This time he is fighting for his life.
What was Rambo fighting for before he began fighting for his life?

Two things about the recent mass shootings in Dallas and Baton Rouge, both of which involved black American war veterans targeting and killing law enforcement officers. Early in each attack, it was thought that more than one shooter was involved. In the case of the most recent shooting, there was even talk about the cops in Baton Rouge being attacked by a whole militia. But, as with Dallas, it turned out to be one person, a "lone wolf."

Second, many on the right worked very hard on social media and blogs to force a connection between the cop killers and the Black Lives Matter movement. But the problem with this assertion is that BLM is not an organization. It has no base of operation, no leaders giving orders, no soldiers executing anything. BLM is not like the Black Panther Party of the 1960s and it is as different from ISIS as a cloud is to a pack of hyenas.

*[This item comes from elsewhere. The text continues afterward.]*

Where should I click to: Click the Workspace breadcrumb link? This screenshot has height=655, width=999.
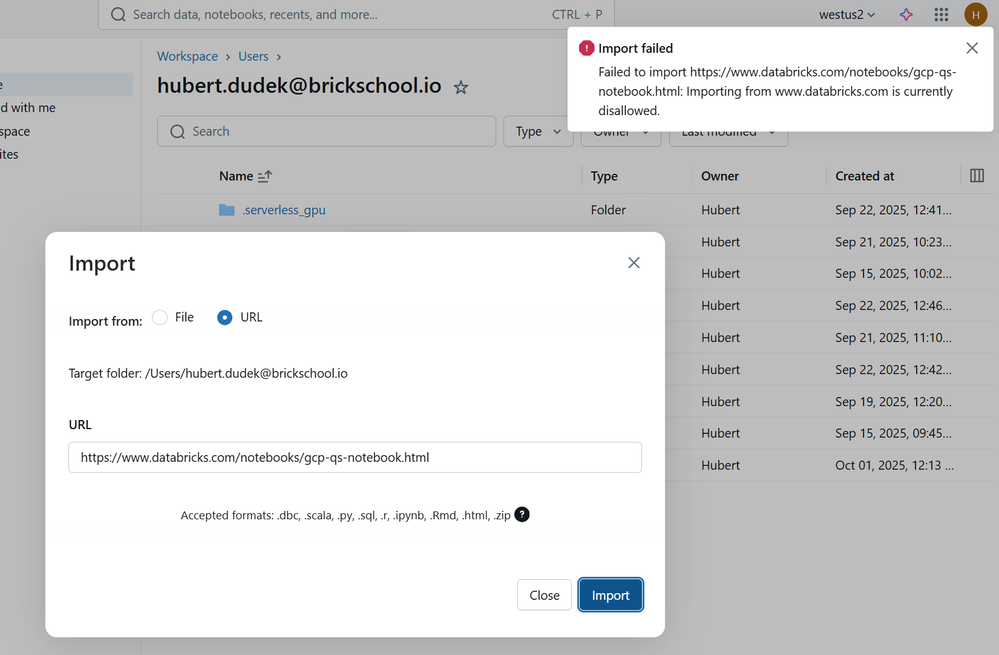[x=187, y=57]
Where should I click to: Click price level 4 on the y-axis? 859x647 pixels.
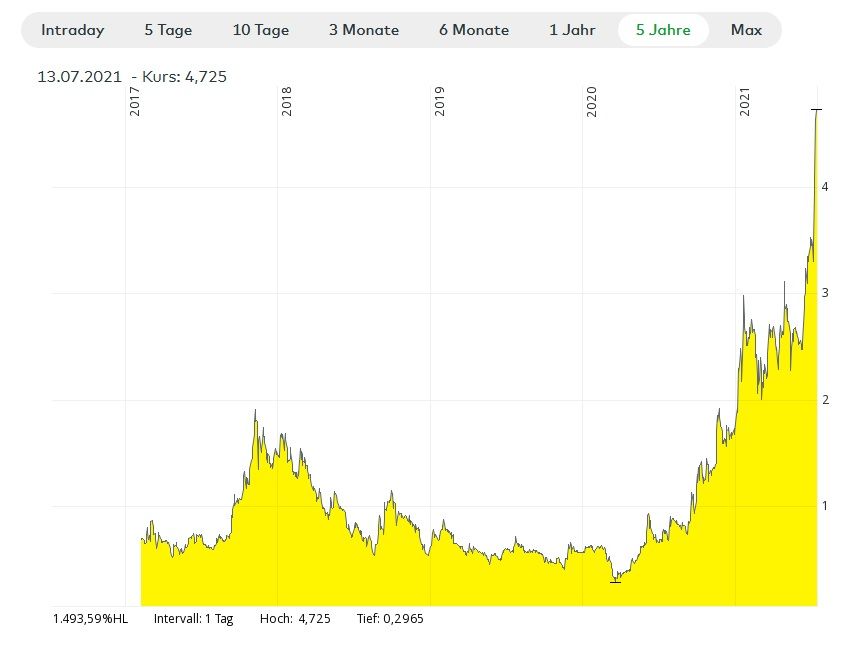tap(824, 187)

What there hasn't been enough of in mainstream media is serious talk about what might really make sense of these acts of violence, that being mental illness and war. Posts on The Root and Raw Story have addressed the shootings from this position, but both emphasize the element of race. And so, along with the usual readjustment problems that war vets usually experience, there is the added mental stress of being black in America, a racist society. But I think the crisis of the cop-killing vets had a racial expression rather than race being the crisis itself. What I'm getting at is this: As time passes and heads cool, we will find that the black American cop killers and war vets, Micah Johnson and Gavin Long, have much more in common with Rambo than the radicals and militias of black nationalism.

Rambo: First Blood, a Reagan-era action movie about a Vietnam vet who, after serious provocation, is thrown into a battle with small-town police officers, ends with Rambo surrendering and facing his demons, his war-broken mental health. My guess is that this ending tells us more about Johnson and Long than anything to do with BLM.